*ABOUT THIS TASK*:
The required output is the line containing "Open help icon next to 2천원 추가적립" and every line after it, transcribed exactly through the end of the data below.

● ● ●

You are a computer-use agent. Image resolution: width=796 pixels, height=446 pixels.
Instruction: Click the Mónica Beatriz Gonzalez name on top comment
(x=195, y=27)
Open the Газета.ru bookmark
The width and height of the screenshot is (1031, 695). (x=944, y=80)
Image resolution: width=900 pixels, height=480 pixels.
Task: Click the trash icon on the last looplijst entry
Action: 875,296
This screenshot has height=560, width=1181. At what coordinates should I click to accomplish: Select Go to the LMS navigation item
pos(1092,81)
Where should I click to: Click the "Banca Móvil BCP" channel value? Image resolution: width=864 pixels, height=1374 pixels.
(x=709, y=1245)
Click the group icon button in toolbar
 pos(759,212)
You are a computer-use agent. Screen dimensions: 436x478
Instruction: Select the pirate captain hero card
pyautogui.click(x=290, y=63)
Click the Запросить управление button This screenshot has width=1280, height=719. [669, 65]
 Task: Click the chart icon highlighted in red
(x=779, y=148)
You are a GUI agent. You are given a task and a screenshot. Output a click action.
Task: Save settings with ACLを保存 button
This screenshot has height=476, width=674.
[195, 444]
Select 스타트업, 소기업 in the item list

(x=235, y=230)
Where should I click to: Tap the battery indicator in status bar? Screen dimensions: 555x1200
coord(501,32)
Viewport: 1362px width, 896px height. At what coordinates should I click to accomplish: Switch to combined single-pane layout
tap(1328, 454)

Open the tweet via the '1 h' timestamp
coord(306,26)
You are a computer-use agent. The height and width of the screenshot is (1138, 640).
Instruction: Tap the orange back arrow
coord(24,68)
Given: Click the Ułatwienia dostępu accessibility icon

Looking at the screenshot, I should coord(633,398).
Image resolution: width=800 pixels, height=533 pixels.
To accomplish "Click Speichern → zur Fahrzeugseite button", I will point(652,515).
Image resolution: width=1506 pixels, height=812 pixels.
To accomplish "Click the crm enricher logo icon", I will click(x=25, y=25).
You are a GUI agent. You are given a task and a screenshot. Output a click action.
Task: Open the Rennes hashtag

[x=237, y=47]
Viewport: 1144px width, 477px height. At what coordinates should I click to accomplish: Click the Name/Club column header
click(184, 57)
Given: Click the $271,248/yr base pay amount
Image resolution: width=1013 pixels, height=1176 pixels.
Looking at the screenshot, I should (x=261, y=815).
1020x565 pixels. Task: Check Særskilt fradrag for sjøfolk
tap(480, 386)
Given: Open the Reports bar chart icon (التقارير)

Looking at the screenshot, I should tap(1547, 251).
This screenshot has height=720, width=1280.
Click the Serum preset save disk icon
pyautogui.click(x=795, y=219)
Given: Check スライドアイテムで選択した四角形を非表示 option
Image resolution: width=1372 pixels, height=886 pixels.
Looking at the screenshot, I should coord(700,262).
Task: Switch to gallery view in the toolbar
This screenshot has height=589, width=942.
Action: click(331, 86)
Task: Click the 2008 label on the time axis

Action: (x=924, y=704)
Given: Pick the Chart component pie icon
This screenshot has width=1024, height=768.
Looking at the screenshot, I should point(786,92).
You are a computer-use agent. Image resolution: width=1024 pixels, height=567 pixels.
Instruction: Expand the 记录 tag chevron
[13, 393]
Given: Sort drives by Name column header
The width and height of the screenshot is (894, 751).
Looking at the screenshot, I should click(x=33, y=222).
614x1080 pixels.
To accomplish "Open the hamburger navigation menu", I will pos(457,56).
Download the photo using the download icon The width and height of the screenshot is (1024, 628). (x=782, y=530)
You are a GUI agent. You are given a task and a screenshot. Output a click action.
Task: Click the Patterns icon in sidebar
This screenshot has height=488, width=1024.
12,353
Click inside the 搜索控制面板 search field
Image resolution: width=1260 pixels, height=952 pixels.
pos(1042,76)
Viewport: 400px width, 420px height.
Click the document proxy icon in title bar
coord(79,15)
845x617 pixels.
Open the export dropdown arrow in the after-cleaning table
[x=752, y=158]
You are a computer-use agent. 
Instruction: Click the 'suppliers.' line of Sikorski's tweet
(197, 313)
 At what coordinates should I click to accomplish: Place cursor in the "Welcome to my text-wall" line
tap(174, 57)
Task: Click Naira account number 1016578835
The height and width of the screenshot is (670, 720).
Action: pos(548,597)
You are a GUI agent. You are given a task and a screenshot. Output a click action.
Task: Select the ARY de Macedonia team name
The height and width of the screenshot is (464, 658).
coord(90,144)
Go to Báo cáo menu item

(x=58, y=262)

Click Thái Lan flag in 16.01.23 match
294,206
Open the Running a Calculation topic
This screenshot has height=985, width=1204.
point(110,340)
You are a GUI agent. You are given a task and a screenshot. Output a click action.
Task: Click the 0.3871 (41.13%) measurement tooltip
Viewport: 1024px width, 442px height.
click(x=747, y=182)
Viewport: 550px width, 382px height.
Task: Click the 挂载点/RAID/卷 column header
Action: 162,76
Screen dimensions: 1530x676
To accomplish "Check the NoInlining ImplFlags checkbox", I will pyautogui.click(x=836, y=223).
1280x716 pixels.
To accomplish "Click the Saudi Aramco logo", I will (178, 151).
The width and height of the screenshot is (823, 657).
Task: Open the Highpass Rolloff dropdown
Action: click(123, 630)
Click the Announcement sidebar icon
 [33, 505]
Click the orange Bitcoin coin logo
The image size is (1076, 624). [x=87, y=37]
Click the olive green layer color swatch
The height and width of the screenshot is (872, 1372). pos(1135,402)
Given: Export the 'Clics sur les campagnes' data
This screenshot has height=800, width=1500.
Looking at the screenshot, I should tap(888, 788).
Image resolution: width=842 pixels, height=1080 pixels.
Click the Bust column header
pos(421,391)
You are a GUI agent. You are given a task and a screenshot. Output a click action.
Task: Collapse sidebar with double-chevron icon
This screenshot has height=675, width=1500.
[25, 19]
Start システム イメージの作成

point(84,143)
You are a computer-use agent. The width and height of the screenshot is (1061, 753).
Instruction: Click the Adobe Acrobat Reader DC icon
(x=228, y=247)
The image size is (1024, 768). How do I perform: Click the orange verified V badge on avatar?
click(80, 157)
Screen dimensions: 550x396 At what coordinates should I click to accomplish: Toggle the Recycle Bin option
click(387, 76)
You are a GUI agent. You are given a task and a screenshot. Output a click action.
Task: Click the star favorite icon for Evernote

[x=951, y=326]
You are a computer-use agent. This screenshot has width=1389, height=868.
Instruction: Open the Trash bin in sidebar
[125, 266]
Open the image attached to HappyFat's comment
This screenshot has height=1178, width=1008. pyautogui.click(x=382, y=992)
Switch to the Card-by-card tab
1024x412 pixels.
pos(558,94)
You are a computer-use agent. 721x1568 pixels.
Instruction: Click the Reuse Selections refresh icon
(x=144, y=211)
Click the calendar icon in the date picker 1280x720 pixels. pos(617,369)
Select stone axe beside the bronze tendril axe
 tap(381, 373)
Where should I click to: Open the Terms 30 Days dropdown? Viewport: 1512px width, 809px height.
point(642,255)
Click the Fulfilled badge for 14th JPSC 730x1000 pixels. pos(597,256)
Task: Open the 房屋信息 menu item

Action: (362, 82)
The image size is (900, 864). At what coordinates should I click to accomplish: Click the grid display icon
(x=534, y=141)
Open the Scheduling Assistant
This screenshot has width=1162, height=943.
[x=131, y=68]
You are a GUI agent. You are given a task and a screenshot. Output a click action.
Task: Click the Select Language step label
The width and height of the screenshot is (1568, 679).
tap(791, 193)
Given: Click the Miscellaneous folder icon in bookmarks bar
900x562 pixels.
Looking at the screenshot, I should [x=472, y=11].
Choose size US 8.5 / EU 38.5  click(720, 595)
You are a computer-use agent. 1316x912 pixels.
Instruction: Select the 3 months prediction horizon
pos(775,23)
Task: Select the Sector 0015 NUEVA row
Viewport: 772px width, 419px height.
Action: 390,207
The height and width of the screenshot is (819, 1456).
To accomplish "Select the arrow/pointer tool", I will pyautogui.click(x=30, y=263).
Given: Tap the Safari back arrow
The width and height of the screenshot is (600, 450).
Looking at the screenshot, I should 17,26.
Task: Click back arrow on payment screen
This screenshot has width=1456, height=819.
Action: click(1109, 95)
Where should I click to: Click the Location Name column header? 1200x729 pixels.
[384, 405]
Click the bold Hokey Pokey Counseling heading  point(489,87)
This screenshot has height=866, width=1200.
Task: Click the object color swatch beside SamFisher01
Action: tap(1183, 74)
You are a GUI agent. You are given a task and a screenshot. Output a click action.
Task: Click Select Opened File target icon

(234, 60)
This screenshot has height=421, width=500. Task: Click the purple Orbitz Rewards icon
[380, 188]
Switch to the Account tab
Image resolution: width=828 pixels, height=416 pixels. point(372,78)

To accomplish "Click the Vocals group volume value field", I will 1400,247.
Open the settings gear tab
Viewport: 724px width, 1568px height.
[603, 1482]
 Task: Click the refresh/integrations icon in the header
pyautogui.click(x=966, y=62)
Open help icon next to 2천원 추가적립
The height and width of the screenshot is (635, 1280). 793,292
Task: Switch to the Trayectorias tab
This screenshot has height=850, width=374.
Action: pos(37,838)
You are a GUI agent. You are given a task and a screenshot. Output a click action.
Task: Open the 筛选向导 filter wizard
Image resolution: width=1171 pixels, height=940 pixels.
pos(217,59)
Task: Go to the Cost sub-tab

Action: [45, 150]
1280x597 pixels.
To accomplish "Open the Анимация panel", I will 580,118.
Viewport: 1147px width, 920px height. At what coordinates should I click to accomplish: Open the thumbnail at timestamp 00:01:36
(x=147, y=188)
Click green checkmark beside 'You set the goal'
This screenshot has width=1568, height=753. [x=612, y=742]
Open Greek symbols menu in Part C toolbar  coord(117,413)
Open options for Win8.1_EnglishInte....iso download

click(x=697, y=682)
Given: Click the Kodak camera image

● ● ●

*EXPECTED ANSWER*:
Open help icon next to 2천원 추가적립
The height and width of the screenshot is (635, 1280). 793,292
Task: Switch to the Trayectorias tab
This screenshot has height=850, width=374.
Action: pos(37,838)
You are a GUI agent. You are given a task and a screenshot. Output a click action.
Task: Open the 筛选向导 filter wizard
Image resolution: width=1171 pixels, height=940 pixels.
pos(217,59)
Task: Go to the Cost sub-tab

Action: [45, 150]
1280x597 pixels.
To accomplish "Open the Анимация panel", I will 580,118.
Viewport: 1147px width, 920px height. At what coordinates should I click to accomplish: Open the thumbnail at timestamp 00:01:36
(x=147, y=188)
Click green checkmark beside 'You set the goal'
This screenshot has width=1568, height=753. [x=612, y=742]
Open Greek symbols menu in Part C toolbar  coord(117,413)
Open options for Win8.1_EnglishInte....iso download

click(x=697, y=682)
Given: Click the Kodak camera image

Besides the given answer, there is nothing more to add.